== Activity ==
Once you find the line below that contains "This screenshot has height=383, width=1080.", write it out along with every later line exactly as given, stopping only when the records end. Omit the pictures.

*** Opening Records for processing ***

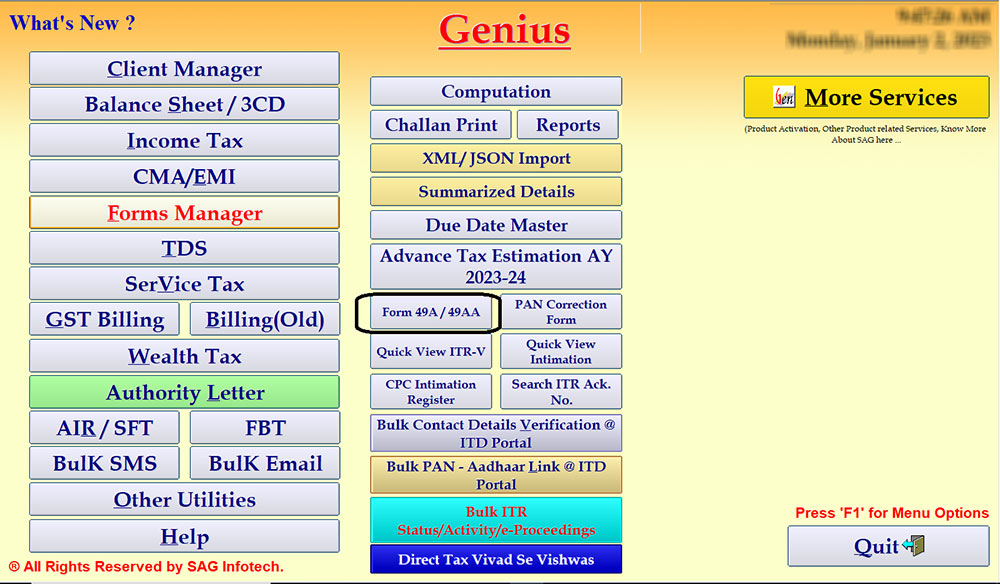Open the Client Manager

[184, 68]
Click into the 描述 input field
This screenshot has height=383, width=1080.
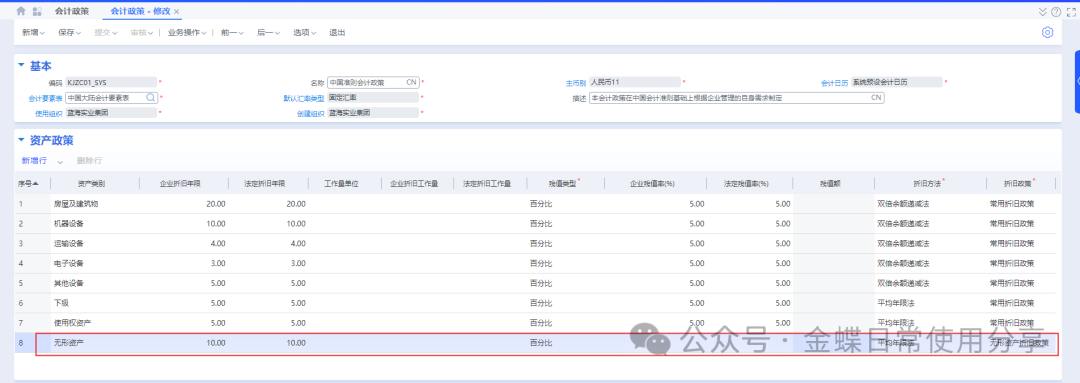point(736,98)
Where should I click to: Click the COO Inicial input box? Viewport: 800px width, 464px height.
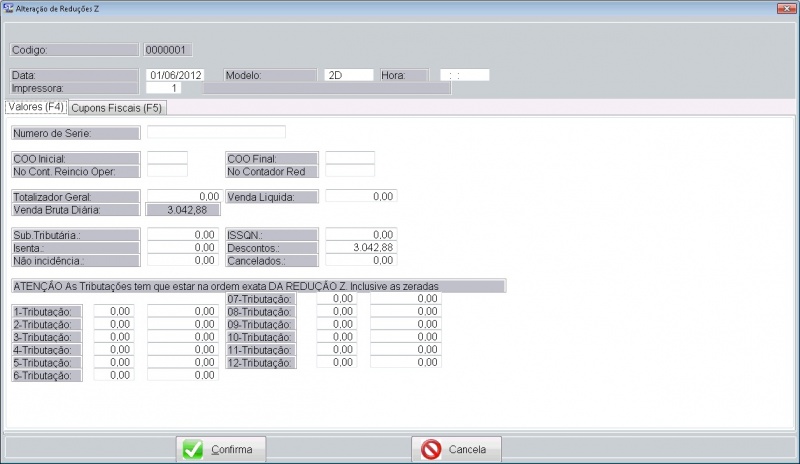click(167, 158)
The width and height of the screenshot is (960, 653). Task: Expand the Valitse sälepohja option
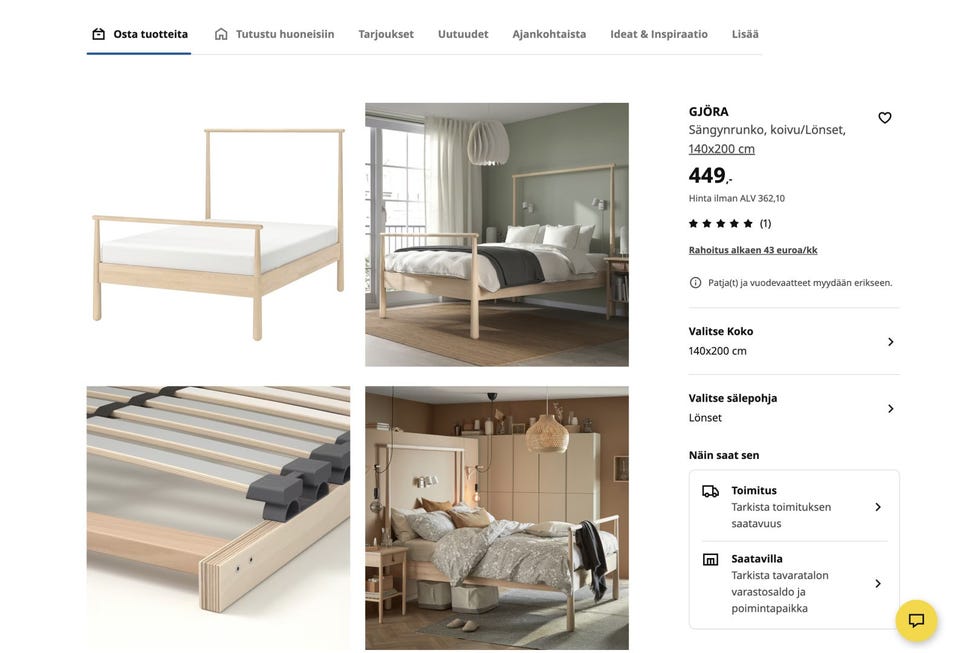pos(794,408)
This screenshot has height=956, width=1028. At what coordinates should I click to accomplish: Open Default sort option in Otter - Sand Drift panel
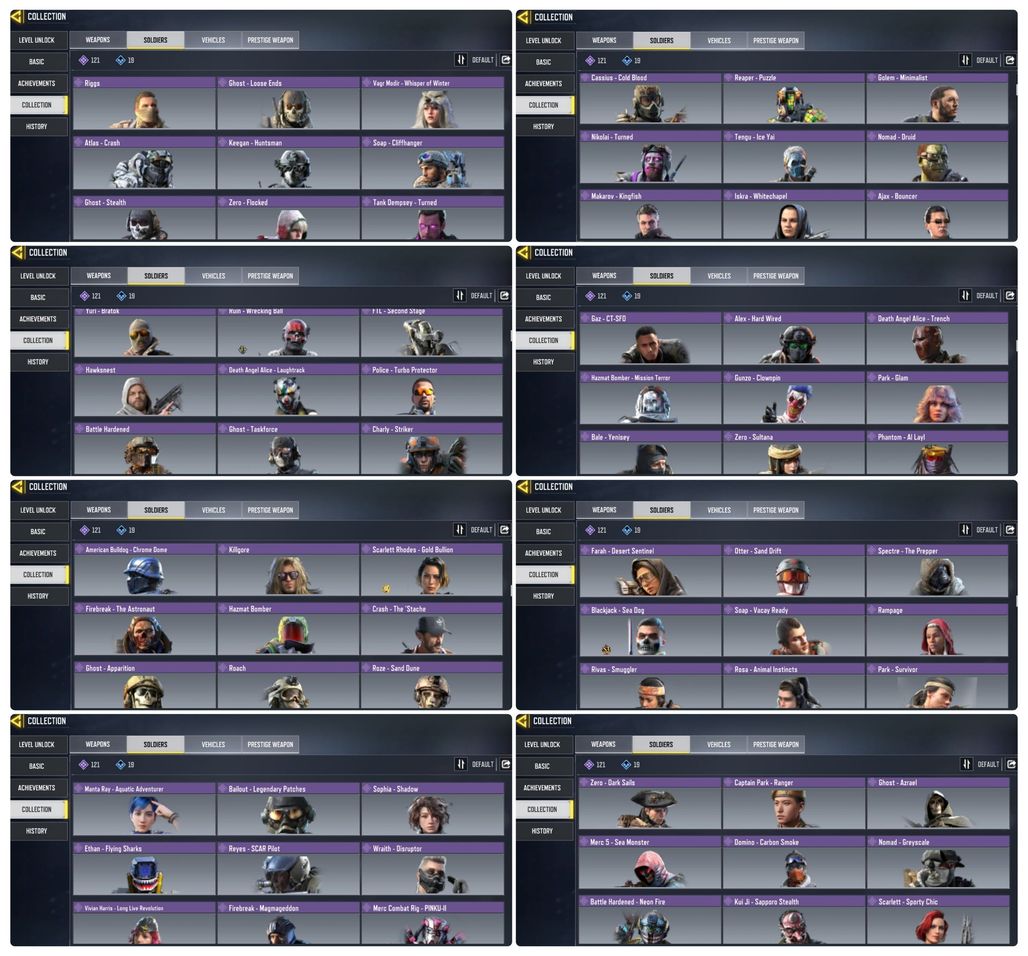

*** Closing Records for processing ***

== Result below ==
This screenshot has height=383, width=1080.
point(736,98)
Where should I click to: Click the COO Inicial input box? Viewport: 800px width, 464px height.
click(167, 158)
The width and height of the screenshot is (960, 653). Task: Expand the Valitse sälepohja option
pos(794,408)
This screenshot has height=956, width=1028. At what coordinates should I click to accomplish: Open Default sort option in Otter - Sand Drift panel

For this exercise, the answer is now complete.